SELECTED TEXT:
....
I mean, I think the tweener families that are making like 200 to 400. Who? I mean, that’s, that’s probably a tough nut, right?

Ron Caruthers  45:31

Yeah, that’s really I mean, like… So again, we work with all kinds of families. You’re gonna get.. your average, if you decide to dive into this. By the way, where’s the best place to dive in? Well, couple ways. One is, if you’ve got an existing practice, and you just start mentioning to them that you do this, they’re going to be reaching out to you, or your neighbor will be because people love to chat about college. I think we threw up that slide earlier, Nate, you know, of me all chubby and stuff, which was… hold on, let me throw it back on the screen here.

Nate Hagerty  46:07

This is an amazing PR opportunity because media, they’re dying for content.

Ron Caruthers  46:13

The media loves it. I was on KUSI. At one point, which is our local, actually, it’s pretty funny. They’re a local kind of Independent news. And they kind of skew just middle of the road. But the funniest thing is CNN called them a while ago about border walls. You know, they’re like, “Oh, you guys are down in San Diego. How’s that border wall working?” And they’re like, “It’s working great.” And they’re like, “Okay, we’re not interested in you.” And they’re real nice. They do a lot of community stuff. That’s what they are. They’re a community news group. You know, so it’s pretty easy to get on there. But I was on there, like every other week at one point. Um, but of course, they always got to come in with the skinniest lady they got there… jerks. But they would, I mean, again, it’s very easy to get on major news channels. And so, going to your existing clients, because everybody loves to talk about this, turning around, and holding like, community events where you’re like, “Look, I’m just going to show you guys how to save money for college” is the easiest thing in the world to do. And when we try to do that, in the seminar world, like for retirement seminars, we don’t get near the attendance for those. 

Nate Hagerty  47:25

Well, and on top of that is that your existing clients, like once you do it for a couple people, and if you… especially if you pick the right kind of people, they are going to want to tell their friends. 

Ron Caruthers  47:36

Absolutely.

Nate Hagerty  47:36

I mean, when you save and get like $30,000 a year of free money, and like that’s, that’s, that’s kind of a money. Like, that’s the sort of thing where they’re gonna tell their close friends.
....
Click-target data
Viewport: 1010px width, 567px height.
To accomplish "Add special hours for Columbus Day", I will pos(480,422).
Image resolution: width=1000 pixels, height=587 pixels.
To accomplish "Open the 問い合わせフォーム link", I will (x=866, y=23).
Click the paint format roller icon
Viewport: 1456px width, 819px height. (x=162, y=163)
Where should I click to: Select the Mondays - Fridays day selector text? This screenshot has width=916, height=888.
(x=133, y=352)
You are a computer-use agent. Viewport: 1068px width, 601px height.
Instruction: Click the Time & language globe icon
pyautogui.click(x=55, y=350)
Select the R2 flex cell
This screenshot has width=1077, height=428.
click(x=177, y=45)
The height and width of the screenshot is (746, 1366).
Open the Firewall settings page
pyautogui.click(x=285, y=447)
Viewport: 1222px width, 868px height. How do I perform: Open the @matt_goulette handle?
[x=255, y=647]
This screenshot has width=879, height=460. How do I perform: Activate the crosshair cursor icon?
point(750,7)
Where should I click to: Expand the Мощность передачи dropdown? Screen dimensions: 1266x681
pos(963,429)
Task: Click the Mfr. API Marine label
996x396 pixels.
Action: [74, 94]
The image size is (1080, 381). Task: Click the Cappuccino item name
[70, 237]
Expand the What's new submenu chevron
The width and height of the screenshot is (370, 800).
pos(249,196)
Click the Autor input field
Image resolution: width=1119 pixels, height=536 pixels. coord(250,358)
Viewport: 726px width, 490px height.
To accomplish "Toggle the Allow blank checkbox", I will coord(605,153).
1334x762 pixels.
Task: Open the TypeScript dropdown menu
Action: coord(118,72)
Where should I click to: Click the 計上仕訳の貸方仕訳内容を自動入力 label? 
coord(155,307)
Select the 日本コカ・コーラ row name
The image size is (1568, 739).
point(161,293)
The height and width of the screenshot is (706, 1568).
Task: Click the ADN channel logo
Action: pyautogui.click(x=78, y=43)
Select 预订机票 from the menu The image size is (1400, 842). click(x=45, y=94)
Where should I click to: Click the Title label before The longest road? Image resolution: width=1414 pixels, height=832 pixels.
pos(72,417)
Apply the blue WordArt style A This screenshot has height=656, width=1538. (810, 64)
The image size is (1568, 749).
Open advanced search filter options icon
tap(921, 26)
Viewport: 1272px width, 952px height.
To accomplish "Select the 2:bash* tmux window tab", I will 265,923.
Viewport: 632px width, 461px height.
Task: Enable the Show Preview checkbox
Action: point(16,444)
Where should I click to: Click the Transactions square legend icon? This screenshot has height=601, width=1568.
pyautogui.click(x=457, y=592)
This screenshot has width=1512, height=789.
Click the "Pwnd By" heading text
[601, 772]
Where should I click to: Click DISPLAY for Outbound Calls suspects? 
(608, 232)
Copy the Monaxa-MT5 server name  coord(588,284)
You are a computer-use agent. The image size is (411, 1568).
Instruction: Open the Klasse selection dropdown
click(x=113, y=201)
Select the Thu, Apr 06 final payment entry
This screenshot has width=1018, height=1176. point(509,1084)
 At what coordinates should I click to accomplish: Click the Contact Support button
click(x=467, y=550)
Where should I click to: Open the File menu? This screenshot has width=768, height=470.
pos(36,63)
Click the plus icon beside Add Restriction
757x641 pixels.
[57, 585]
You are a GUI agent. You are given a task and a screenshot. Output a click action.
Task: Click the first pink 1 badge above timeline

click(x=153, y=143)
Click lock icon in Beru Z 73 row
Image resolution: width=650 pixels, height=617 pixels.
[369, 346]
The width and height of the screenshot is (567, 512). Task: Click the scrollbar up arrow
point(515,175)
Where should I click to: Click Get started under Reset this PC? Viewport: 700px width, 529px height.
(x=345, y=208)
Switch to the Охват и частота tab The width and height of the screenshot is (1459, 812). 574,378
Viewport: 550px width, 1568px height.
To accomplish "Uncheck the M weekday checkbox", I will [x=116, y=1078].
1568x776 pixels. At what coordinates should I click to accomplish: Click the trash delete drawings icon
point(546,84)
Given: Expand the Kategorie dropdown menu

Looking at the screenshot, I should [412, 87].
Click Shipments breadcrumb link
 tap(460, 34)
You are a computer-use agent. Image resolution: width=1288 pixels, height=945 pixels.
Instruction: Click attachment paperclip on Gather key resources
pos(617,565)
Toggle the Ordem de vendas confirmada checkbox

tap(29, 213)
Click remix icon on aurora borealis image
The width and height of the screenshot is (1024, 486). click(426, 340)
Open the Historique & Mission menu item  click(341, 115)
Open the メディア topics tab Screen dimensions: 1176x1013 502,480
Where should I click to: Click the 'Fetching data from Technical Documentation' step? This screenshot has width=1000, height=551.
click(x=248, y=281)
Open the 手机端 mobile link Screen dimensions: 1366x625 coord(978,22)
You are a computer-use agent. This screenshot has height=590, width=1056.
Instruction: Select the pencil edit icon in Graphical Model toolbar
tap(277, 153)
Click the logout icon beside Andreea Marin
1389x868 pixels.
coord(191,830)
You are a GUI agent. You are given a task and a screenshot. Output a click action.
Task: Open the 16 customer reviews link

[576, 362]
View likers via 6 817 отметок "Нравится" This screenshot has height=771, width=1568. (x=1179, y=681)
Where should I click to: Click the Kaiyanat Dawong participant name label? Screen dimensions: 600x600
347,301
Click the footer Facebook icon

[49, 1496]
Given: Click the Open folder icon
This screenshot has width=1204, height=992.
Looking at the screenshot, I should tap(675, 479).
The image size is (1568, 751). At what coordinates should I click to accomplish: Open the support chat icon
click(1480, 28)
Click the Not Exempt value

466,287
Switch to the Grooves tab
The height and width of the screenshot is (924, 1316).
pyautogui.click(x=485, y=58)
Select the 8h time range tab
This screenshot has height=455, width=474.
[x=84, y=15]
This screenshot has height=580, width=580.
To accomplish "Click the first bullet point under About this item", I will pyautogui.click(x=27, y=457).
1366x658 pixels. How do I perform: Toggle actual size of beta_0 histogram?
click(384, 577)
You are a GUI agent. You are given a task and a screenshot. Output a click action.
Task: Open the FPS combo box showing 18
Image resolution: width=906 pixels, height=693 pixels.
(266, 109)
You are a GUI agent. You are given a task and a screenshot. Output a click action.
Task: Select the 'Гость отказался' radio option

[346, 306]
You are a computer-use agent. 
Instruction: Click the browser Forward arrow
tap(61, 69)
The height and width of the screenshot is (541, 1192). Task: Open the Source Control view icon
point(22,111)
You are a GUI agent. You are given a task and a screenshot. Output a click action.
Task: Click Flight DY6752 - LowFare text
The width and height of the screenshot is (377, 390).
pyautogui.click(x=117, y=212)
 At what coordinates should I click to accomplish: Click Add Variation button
....
YOUR TASKS:
A. Rewrite the paragraph of the transcript that begins "The media loves it." as a short bulleted list that keeps its main facts.
B. Answer these questions using the transcript, and mark each answer with the same numeral as its question.
(i) What income range does the transcript give for the "tweener" families?
(ii) What local station does Ron Caruthers say he appeared on?
(iii) How much free money per year does Nate Hagerty mention?
C. Pick up the transcript from its last line and continue the conversation.

RESPONSES TO THE EXERCISE:
A.
- Ron Caruthers has been on KUSI, a local, independent community news group that skews middle of the road. At one point he appeared about every other week.
- When CNN called KUSI about how the San Diego border wall was working and was told "It's working great," CNN lost interest.
- KUSI does a lot of community work, and it is easy to get on it and on major news channels.
- Talking to existing clients and holding community events that show people how to save money for college is easy.
- Retirement seminars draw far lower attendance than these events.

B.
(i) Around 200 to 400.
(ii) KUSI.
(iii) About $30,000 a year.

C.
Ron Caruthers  47:51

Absolutely. So, again, there’s a lot to this. Let’s see. Anonymous, I don’t know what you’re going on. I apologize, though, if we… there, we totally screwed up on our end. Because I’ve been running, so we had a couple of different times. So, I’m not sure what you missed. But Anonymous, if you reach out to me and shoot me an email, we’ll get you right on the calendar and answer all those questions for you about everything, and I’m assuming it’s the same person. And I feel like we’ve been pretty gracious about answering every question that’s come our way. And the only thing I’m trying to stay away from is I told Nate we weren’t going to make the sales pitch. And if I start explaining to you all that, we’re gonna we’re gonna use kind of the rest of our time to do that. So, just reach out if you’re interested. I’ll spend as much time as you want, Anonymous, to answer these questions for you. So, we’ll take care of you. Um, anyway. Let me tell you guys, Nate, what do you think would be the most beneficial for you guys to hear on this or guys gals? You know…

Nate Hagerty  49:00

What are the options? Where you gonna go next?

Ron Caruthers  49:02

Marketing? Strategies? You guys want to throw cases like, “Hey, I got a client who blank…” We can do that.

Nate Hagerty  49:09

I like that. So, if any of you guys want to throw up a client. All right. Well, Jake, Jake is our Huckleberry. Jake, you need to have a conversation with Ron seems like. The example you showed earlier, the bulk of the money you got for someone else. You can read it?

Ron Caruthers  49:26

Yeah, there’s no specific schools that people need to choose the school based on the financial part, can the student choose and then you go after the money? So, there’s a little bit of both. So, if you remember what I told you about the formula, number one was: we got to figure out where they stand. So, again, your million dollar guy is going to be a different boat than your $500,000 guy which is a different boat than your $150,000 guy.

Nate Hagerty  49:51

It’s just a different boat than like the $50,000 person.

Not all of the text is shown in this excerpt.